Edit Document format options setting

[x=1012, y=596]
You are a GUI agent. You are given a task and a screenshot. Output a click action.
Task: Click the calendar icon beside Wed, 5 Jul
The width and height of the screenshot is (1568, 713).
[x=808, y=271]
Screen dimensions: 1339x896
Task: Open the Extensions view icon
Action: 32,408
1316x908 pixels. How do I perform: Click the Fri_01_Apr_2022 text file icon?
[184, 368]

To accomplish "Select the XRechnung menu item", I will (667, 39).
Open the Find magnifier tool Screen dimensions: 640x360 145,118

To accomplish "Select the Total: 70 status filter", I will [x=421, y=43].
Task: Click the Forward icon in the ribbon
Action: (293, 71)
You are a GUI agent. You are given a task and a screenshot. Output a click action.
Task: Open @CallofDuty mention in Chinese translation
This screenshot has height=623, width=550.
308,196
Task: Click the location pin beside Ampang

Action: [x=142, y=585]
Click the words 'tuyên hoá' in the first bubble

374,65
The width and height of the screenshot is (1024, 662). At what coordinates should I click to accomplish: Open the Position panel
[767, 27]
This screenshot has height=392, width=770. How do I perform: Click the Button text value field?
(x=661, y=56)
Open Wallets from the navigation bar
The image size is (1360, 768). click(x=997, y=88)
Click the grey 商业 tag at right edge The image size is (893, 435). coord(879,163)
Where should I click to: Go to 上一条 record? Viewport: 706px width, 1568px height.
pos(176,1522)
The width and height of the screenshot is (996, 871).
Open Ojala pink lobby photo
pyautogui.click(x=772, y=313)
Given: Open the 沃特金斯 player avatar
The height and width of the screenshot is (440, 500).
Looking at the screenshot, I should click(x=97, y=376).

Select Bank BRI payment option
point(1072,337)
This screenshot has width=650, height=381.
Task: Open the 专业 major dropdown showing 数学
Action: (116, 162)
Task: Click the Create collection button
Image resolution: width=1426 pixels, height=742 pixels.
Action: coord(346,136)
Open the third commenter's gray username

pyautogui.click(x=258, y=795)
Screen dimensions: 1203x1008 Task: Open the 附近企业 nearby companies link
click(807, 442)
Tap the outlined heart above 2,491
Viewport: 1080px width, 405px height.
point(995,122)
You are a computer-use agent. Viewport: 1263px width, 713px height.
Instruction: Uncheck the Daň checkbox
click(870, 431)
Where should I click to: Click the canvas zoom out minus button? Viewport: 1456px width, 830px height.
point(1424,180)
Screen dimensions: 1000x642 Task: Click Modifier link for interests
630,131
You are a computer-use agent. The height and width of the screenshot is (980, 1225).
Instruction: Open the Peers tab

- WHAT NEEDS TO BE DONE
Set down, word for word, the line that contains "Screen dimensions: 1000x642" and all lines after it up to the end of the listing.

- WRITTEN SOLUTION
Screen dimensions: 1000x642 Task: Click Modifier link for interests
630,131
You are a computer-use agent. The height and width of the screenshot is (980, 1225).
Instruction: Open the Peers tab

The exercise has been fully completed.